#### Consigne de l'exercice
Citez mot pour mot la partie de l'entretien sur l'immigration et l'entrepreneuriat qui commence par « Danièle Henkel : Je » et se termine par « plus la même. ».

#### Texte source
Nous avons rencontré Madame Danièle Henkel, entrepreneure et porte-parole de l’organisation Evol, à propos des défis liés à l’immigration et comment l’entrepreneuriat a été un vecteur de changement dans son parcours.
Immigrant Québec : À titre d’entrepreneure immigrante, quels ont été vos plus grands défis à votre arrivée au Québec ?
Danièle Henkel : Je commencerais par celui du « blackout » — même s’il relève davantage d’un état d’âme que d’un défi. Lorsque nous arrivons dans un nouveau pays, nous ne savons pas grand-chose. Que nous soyons accompagnés ou pas par notre famille, nous sommes seuls parce que nous avons perdu tous nos repères. En tant qu’immigrant, nous faisons face à une multitude de microémotions, qui sont en réalité des macros-émotions, tant elles occupent une place importante. Nous essayons alors de déchiffrer, de nous remémorer des choses qui pourraient nous aider à faire des liens. Les endroits où nous achetons des choses ne sont plus les mêmes, la façon de s’habiller ou de manger diffère. Même l’heure de manger n’est plus la même.
Puis, nous nous rendons compte que nous ne trouvons pas nécessairement chaussure à notre pied d’un point de vue professionnel. Quand je suis arrivée en 1990, je pensais arriver dans une province où la reconnaissance des compétences, des acquis, du parcours, des réalisations, de la diplomation prenait une place importante, alors que je me suis retrouvée à travailler à des salaires extrêmement bas. Il a fallu que je cumule deux, parfois trois, emplois pour m’occuper honorablement de ma famille.
C’est ainsi que sept ans après mon arrivée j’ai décidé de lancer mon entreprise. À ce moment-là, se lancer en affaires, pour une femme sans possessions, avec un produit que personne ne connaissait ni ne comprenait (le gant Renaissance, NDLR), relevait quasi de la folie. Il y avait peu de programmes d’accompagnement, et il a fallu se débrouiller, notamment pour le financement.

#### Extraits des items
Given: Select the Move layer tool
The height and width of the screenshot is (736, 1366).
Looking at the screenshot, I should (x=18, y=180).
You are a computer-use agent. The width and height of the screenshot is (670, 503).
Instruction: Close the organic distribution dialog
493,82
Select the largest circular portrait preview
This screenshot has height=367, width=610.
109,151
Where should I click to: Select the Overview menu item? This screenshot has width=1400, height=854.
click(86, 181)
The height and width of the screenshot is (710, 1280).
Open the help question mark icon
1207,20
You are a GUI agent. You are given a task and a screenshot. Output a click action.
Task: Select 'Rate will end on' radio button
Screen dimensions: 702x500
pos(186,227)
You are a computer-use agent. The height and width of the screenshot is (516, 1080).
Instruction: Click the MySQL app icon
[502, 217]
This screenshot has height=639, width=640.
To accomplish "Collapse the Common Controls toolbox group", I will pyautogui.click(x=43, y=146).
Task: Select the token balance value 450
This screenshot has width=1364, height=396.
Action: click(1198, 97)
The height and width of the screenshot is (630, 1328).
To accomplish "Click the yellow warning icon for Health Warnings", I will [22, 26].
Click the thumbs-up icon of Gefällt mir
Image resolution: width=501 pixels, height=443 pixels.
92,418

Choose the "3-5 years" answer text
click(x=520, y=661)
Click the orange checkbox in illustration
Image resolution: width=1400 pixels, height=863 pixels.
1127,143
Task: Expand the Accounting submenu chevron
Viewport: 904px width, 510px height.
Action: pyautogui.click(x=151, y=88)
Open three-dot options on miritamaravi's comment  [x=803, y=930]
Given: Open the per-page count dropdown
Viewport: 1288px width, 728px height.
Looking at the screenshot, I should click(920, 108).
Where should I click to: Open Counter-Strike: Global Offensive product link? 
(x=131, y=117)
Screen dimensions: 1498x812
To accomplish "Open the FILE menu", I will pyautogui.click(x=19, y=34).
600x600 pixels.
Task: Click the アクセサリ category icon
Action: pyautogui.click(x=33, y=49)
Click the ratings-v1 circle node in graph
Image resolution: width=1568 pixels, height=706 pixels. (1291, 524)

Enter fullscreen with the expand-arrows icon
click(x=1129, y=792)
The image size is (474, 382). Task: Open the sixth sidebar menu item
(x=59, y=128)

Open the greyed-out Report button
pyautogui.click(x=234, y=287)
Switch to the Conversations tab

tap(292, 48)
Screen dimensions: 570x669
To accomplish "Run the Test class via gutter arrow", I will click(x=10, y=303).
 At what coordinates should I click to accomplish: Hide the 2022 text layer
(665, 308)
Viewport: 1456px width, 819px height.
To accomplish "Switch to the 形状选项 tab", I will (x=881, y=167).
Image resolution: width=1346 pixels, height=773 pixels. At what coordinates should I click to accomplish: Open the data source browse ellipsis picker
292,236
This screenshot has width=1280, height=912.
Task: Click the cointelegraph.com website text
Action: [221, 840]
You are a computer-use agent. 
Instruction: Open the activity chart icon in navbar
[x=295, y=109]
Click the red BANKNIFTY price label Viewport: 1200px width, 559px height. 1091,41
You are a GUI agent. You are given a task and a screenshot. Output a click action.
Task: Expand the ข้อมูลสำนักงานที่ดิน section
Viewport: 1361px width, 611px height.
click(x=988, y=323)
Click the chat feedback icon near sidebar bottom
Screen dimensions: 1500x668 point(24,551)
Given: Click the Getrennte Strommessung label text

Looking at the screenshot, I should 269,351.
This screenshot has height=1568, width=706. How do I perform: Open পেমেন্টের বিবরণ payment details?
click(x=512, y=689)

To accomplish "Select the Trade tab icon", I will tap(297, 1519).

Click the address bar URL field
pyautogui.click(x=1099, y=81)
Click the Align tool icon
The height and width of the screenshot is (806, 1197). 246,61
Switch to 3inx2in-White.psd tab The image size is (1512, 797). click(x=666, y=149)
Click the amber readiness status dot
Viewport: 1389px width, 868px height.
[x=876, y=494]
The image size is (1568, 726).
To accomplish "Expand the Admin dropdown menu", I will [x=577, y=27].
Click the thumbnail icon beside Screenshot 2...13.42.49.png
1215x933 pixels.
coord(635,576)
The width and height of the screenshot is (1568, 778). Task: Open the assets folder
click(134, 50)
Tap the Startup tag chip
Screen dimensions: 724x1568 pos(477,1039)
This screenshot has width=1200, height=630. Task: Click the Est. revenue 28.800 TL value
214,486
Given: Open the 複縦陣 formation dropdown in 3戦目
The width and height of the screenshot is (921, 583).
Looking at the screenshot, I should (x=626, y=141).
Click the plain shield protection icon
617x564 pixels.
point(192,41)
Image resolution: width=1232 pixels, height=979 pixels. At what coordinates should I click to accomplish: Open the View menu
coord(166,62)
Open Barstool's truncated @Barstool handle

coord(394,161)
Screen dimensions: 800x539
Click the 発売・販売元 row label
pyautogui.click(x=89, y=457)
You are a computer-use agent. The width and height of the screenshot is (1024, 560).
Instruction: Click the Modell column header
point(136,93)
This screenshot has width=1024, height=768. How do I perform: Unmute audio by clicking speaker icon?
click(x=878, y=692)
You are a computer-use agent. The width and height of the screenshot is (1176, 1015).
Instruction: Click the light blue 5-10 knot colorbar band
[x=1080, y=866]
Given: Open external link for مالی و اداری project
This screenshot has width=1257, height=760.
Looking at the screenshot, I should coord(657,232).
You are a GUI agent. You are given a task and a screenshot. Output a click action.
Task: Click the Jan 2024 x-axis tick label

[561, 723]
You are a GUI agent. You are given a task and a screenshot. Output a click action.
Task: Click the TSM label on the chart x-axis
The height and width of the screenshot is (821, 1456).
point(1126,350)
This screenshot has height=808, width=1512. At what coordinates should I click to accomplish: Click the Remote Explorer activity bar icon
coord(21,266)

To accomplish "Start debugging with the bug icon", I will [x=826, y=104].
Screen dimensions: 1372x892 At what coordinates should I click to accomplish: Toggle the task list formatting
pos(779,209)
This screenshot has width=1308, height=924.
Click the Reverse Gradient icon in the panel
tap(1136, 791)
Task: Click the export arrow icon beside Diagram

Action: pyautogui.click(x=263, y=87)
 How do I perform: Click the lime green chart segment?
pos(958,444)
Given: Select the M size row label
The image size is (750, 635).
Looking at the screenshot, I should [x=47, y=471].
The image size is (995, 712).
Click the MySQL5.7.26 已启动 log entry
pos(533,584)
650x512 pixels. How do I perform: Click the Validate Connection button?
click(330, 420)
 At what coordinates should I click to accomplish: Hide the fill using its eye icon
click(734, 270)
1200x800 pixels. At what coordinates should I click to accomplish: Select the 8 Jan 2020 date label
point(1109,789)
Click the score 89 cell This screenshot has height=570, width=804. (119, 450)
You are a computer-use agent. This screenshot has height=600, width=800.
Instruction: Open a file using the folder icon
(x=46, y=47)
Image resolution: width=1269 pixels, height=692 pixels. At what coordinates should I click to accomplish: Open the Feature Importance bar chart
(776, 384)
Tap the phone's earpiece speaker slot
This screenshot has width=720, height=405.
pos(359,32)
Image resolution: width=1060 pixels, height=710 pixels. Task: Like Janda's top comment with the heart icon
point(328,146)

#### Réponse attendue
Danièle Henkel : Je commencerais par celui du « blackout » — même s’il relève davantage d’un état d’âme que d’un défi. Lorsque nous arrivons dans un nouveau pays, nous ne savons pas grand-chose. Que nous soyons accompagnés ou pas par notre famille, nous sommes seuls parce que nous avons perdu tous nos repères. En tant qu’immigrant, nous faisons face à une multitude de microémotions, qui sont en réalité des macros-émotions, tant elles occupent une place importante. Nous essayons alors de déchiffrer, de nous remémorer des choses qui pourraient nous aider à faire des liens. Les endroits où nous achetons des choses ne sont plus les mêmes, la façon de s’habiller ou de manger diffère. Même l’heure de manger n’est plus la même.